Running WRF-GC on the AWS Cloud with ParallelCluster

Nov 26, 2019

Summary

This guide is being actively updated as we prepare to publicly release WRF-GC. Stay tuned for updates.

This is a tutorial on how to set-up the WRF-GC model on the Amazon Web Services cloud.

There have already been successful efforts and guides on setting up WRF and GEOS-Chem on the AWS cloud and GEOS-Chem input data is already readily available on AWS S3. Thus it is very easy to set-up the WRF-GC coupled model to run ultra-high resolution simulations on the cloud.

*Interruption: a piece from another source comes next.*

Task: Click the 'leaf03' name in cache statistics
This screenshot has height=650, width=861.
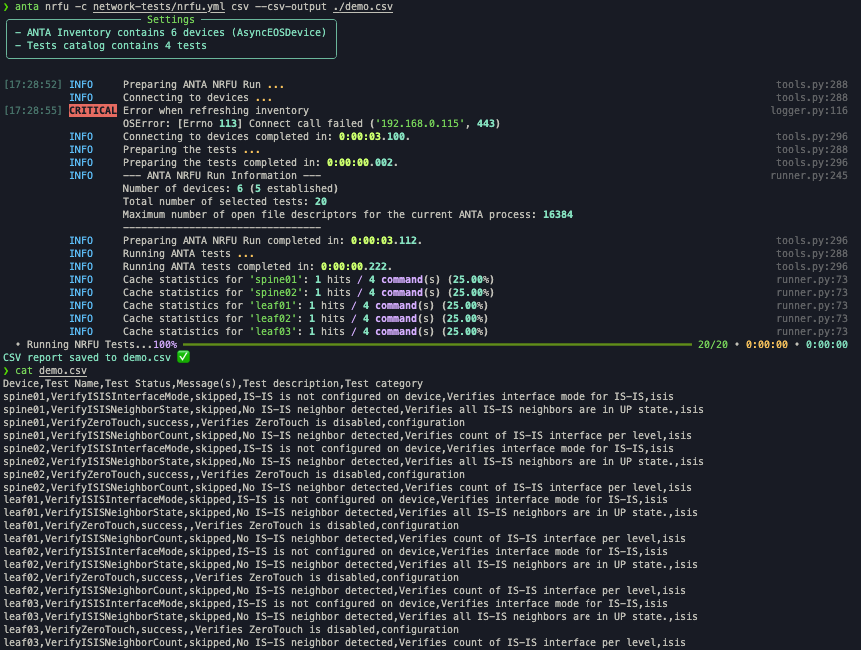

In this tutorial we will learn how to use AWS ParallelCluster to create your own cluster on the AWS cloud and run WRF-GC on it. WRF-GC supports MPI-based parallelization so it can take advantage of multiple compute nodes.

Steps

In this guide I will document steps for:

  • Setting up AWS ParallelCluster to create your own HPC cluster
  • Configuring the software environment for building WRF-GC
  • Running a test WRF-GC simulation across nodes

I will not go into much detail on setting up AWS infrastructure. I’d like to point you to an excellent tutorial written by Jiawei Zhuang.

Setting up AWS ParallelCluster

Work in progress - refer to Jiawei’s AWS HPC Guide for setting up.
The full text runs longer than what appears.